■ **AIM**: Print each line of the records below word for word, in the same order.

■ **RECORDS PROVIDED**:

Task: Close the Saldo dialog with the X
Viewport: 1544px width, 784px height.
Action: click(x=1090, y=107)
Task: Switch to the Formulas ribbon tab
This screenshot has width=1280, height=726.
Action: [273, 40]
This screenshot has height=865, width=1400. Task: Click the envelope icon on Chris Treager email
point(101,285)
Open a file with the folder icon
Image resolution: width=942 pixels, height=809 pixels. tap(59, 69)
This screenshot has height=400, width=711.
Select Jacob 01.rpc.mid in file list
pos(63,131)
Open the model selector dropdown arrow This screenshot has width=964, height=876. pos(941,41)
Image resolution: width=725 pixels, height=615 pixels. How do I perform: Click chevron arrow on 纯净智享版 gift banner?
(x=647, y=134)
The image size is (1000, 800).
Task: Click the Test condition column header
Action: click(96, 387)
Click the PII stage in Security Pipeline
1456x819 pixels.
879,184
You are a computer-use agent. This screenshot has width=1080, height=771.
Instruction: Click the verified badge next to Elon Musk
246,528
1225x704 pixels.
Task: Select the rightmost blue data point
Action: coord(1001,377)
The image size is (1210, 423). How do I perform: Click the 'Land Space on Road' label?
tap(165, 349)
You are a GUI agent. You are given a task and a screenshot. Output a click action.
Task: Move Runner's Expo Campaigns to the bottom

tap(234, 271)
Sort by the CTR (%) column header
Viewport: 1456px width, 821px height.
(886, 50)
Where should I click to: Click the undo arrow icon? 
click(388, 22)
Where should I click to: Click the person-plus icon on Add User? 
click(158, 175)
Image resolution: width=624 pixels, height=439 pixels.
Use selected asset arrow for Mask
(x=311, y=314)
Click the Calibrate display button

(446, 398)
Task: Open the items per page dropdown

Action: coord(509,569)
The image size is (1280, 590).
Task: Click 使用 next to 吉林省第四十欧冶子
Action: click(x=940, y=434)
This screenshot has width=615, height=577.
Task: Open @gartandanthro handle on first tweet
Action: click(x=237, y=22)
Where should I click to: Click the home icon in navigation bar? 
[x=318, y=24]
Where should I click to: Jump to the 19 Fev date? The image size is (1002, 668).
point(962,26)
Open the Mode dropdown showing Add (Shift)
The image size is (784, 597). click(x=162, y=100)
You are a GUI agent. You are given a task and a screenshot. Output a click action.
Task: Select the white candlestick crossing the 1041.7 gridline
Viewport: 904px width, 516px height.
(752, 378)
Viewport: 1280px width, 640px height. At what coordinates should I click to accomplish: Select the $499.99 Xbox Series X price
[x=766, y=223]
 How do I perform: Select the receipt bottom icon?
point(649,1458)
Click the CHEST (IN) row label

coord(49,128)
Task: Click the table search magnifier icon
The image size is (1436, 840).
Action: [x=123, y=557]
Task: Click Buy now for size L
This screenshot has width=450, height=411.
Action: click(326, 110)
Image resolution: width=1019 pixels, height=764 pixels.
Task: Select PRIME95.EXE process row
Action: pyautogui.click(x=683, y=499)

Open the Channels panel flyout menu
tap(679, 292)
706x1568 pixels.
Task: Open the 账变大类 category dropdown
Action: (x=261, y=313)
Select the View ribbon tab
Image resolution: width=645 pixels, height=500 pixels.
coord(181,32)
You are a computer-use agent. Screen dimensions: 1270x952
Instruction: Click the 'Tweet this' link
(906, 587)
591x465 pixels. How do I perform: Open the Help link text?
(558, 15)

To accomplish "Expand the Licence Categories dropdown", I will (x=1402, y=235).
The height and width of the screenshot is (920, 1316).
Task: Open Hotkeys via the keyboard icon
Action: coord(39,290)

■ **ANSWER TO THIS TASK**:
Task: Close the Saldo dialog with the X
Viewport: 1544px width, 784px height.
Action: click(x=1090, y=107)
Task: Switch to the Formulas ribbon tab
This screenshot has width=1280, height=726.
Action: [273, 40]
This screenshot has height=865, width=1400. Task: Click the envelope icon on Chris Treager email
point(101,285)
Open a file with the folder icon
Image resolution: width=942 pixels, height=809 pixels. tap(59, 69)
This screenshot has height=400, width=711.
Select Jacob 01.rpc.mid in file list
pos(63,131)
Open the model selector dropdown arrow This screenshot has width=964, height=876. pos(941,41)
Image resolution: width=725 pixels, height=615 pixels. How do I perform: Click chevron arrow on 纯净智享版 gift banner?
(x=647, y=134)
The image size is (1000, 800).
Task: Click the Test condition column header
Action: click(96, 387)
Click the PII stage in Security Pipeline
1456x819 pixels.
879,184
You are a computer-use agent. This screenshot has width=1080, height=771.
Instruction: Click the verified badge next to Elon Musk
246,528
1225x704 pixels.
Task: Select the rightmost blue data point
Action: coord(1001,377)
The image size is (1210, 423). How do I perform: Click the 'Land Space on Road' label?
tap(165, 349)
You are a GUI agent. You are given a task and a screenshot. Output a click action.
Task: Move Runner's Expo Campaigns to the bottom

tap(234, 271)
Sort by the CTR (%) column header
Viewport: 1456px width, 821px height.
(886, 50)
Where should I click to: Click the undo arrow icon? 
click(388, 22)
Where should I click to: Click the person-plus icon on Add User? 
click(158, 175)
Image resolution: width=624 pixels, height=439 pixels.
Use selected asset arrow for Mask
(x=311, y=314)
Click the Calibrate display button

(446, 398)
Task: Open the items per page dropdown

Action: coord(509,569)
The image size is (1280, 590).
Task: Click 使用 next to 吉林省第四十欧冶子
Action: click(x=940, y=434)
This screenshot has width=615, height=577.
Task: Open @gartandanthro handle on first tweet
Action: click(x=237, y=22)
Where should I click to: Click the home icon in navigation bar? 
[x=318, y=24]
Where should I click to: Jump to the 19 Fev date? The image size is (1002, 668).
point(962,26)
Open the Mode dropdown showing Add (Shift)
The image size is (784, 597). click(x=162, y=100)
You are a GUI agent. You are given a task and a screenshot. Output a click action.
Task: Select the white candlestick crossing the 1041.7 gridline
Viewport: 904px width, 516px height.
(752, 378)
Viewport: 1280px width, 640px height. At what coordinates should I click to accomplish: Select the $499.99 Xbox Series X price
[x=766, y=223]
 How do I perform: Select the receipt bottom icon?
point(649,1458)
Click the CHEST (IN) row label

coord(49,128)
Task: Click the table search magnifier icon
The image size is (1436, 840).
Action: [x=123, y=557]
Task: Click Buy now for size L
This screenshot has width=450, height=411.
Action: click(326, 110)
Image resolution: width=1019 pixels, height=764 pixels.
Task: Select PRIME95.EXE process row
Action: pyautogui.click(x=683, y=499)

Open the Channels panel flyout menu
tap(679, 292)
706x1568 pixels.
Task: Open the 账变大类 category dropdown
Action: (x=261, y=313)
Select the View ribbon tab
Image resolution: width=645 pixels, height=500 pixels.
coord(181,32)
You are a computer-use agent. Screen dimensions: 1270x952
Instruction: Click the 'Tweet this' link
(906, 587)
591x465 pixels. How do I perform: Open the Help link text?
(558, 15)

To accomplish "Expand the Licence Categories dropdown", I will (x=1402, y=235).
The height and width of the screenshot is (920, 1316).
Task: Open Hotkeys via the keyboard icon
Action: coord(39,290)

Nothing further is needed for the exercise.